The Rainmaker (2025)
TV Show 2025 Michael Seitzman

The Rainmaker (2025)

7.4 /10
N/A Critics
1 Seasons
43 min
Fresh out of law school, Rudy Baylor goes head to head with courtroom lion Leo Drummond as well as his law school girlfriend, Sarah. Rudy, along with his boss, Bruiser, and her disheveled paralegal, Deck, uncovers two connected conspiracies surrounding the mysterious death of their client's son.

When The Rainmaker premiered on USA Network back in August 2025, it arrived with modest expectations. A legal drama adapted from John Grisham’s novel, following a fresh-out-of-law-school protagonist? The concept felt familiar, even a bit predictable. But what Michael Seitzman and Jason Richman delivered was something that grew far beyond its initial premise—a show that slowly earned genuine investment from viewers willing to stick with it through its growing pains. The 10-episode first season pulled in a respectable 7.4/10 rating from 27 votes, and more importantly, it generated the kind of word-of-mouth that matters: people genuinely wanting to see where this story goes next.

The show’s greatest strength is how it leans into character development rather than relying on procedural shortcuts.

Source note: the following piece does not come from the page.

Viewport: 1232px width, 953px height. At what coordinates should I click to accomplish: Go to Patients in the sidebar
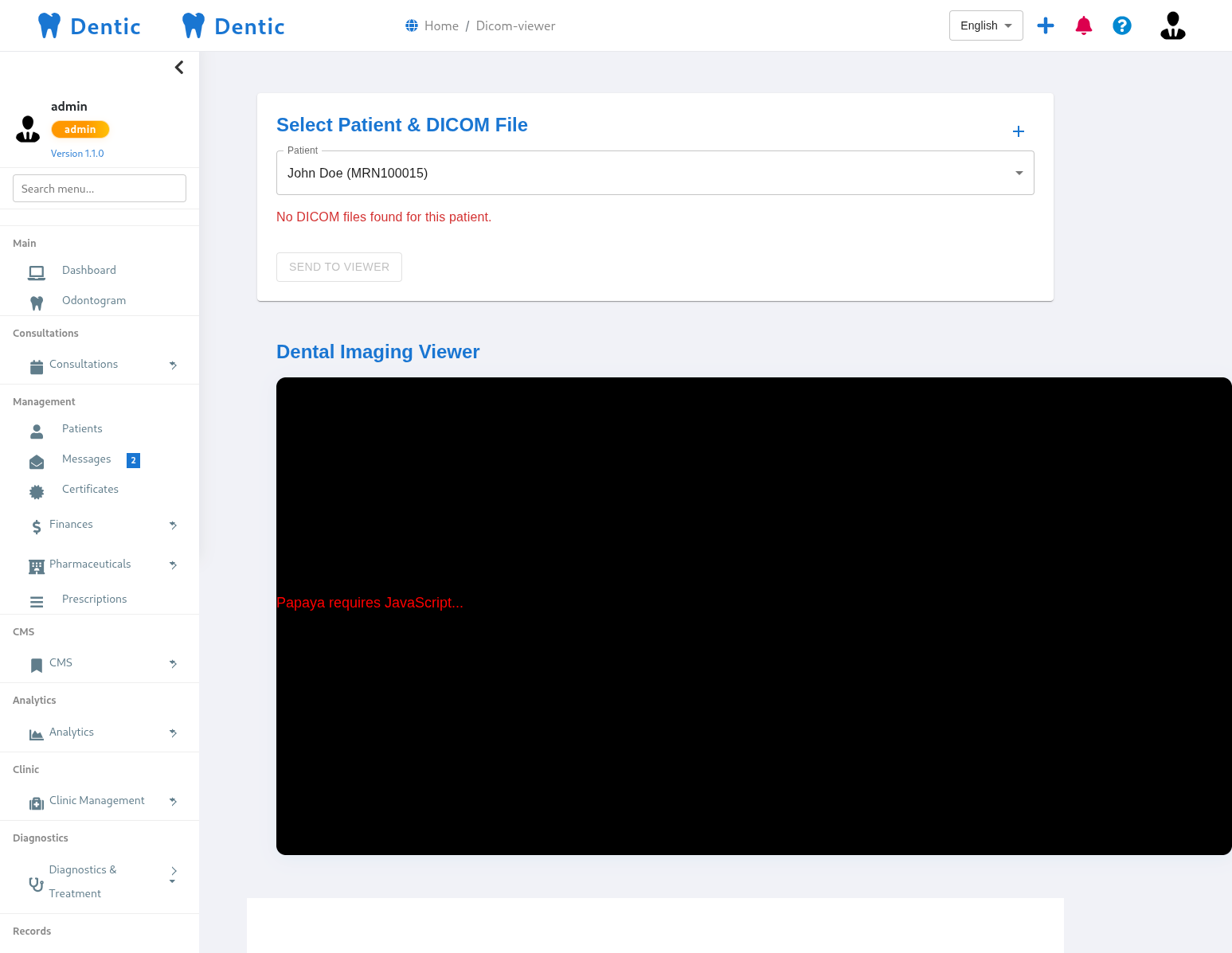82,429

Rudy Baylor, played with convincing vulnerability by Milo Callaghan, isn’t the typical TV lawyer protagonist. He’s uncertain, sometimes fumbling, and caught between his idealistic law school self and the harsh reality of actual practice. Paired against Leo F. Drummond—brought to life by John Slattery’s magnetic screen presence—the dynamic becomes less about underdog versus establishment and more about genuinely conflicting perspectives on justice and pragmatism. The addition of Jocelyn “Bruiser” Stone (Lana Parrilla) and the disheveled but clever paralegal Deck creates a ragtag team that feels lived-in and real.

> The early episodes struggle with tonal balance—there are moments of forced comedy and awkward romance beats that don’t quite land—but this actually works in the show’s favor. What initially feels like roughness becomes authenticity. This isn’t a slick procedural; it’s the messy reality of starting a legal career.

The 43-minute episode runtime proves crucial to the storytelling approach. This isn’t a format that allows for padding or unnecessary subplots. Each episode pushes the investigation forward while developing character relationships that matter. By the time viewers reach the midseason point, they’re invested not just in solving the mysteries surrounding the client’s death, but in how these characters handle the moral compromises their work demands.

The dual conspiracies that form the central mystery work better than expected. Rather than unraveling slowly across all ten episodes, the show smartly reveals enough information to keep momentum going while holding genuine surprises. The fifth episode particularly sparked conversation among viewers—one IMDb user noted hitting that midpoint and suddenly realizing the early “silliness” had transformed into something approaching genuine Grisham-quality storytelling. That’s the exact kind of show evolution that builds loyal fanbases.

What’s interesting about the critical response is the disconnect between traditional critics and audience reception. Rotten Tomatoes shows a 50% critical rating based on 22 reviews, suggesting professional critics found more to critique than general audiences did. But the audience score tells a different story—people watching the show discovered something worth their time. This gap between critical skepticism and viewer enthusiasm often indicates a show that defies easy categorization or that critics approach with certain expectations the creators never intended to meet.

The show’s narrative approach also avoids several traps that sink similar legal dramas:

  • It doesn’t turn every case into a clean moral victory
  • It shows how inexperience has real consequences
  • The romantic subplot between Rudy and Sarah (his law school girlfriend) feels genuinely complicated, not just obligatory
  • Supporting characters have agency and secrets of their own

The investigation into the conspiracies gains momentum through the season because they’re connected to real stakes for the characters. This isn’t abstract legal maneuvering—it’s personal. The slow burn works because we care about these people enough to follow them through complexity.

The confirmed return for another season validates what that IMDb user pointed out: the show found its footing. The progression from a potentially generic legal adaptation to something with genuine texture and character depth happened organically over ten episodes. That’s harder to pull off than it sounds. Many shows never make that transition; they plateau at “decent” and never find their voice. The Rainmaker did, and it happened precisely because the creators trusted their audience to invest in Rudy’s journey even when the early episodes were finding their rhythm.

What ultimately makes The Rainmaker worth your attention is that it understands something fundamental about adaptation and television: the best versions of familiar stories aren’t about reinvention—they’re about finding the human truth at the center. Rudy Baylor’s struggle against Leo Drummond isn’t really about winning a case. It’s about a young lawyer learning that idealism and pragmatism aren’t opposites, they’re tensions you live with forever. The conspiracies and courtroom drama give the show structure, but the character work is what makes it resonate.

For anyone hesitant based on mixed reviews or the existence of the 1997 film, remember that this show isn’t trying to be that movie. It’s building something slower, messier, and ultimately more human. That’s worth sticking around for.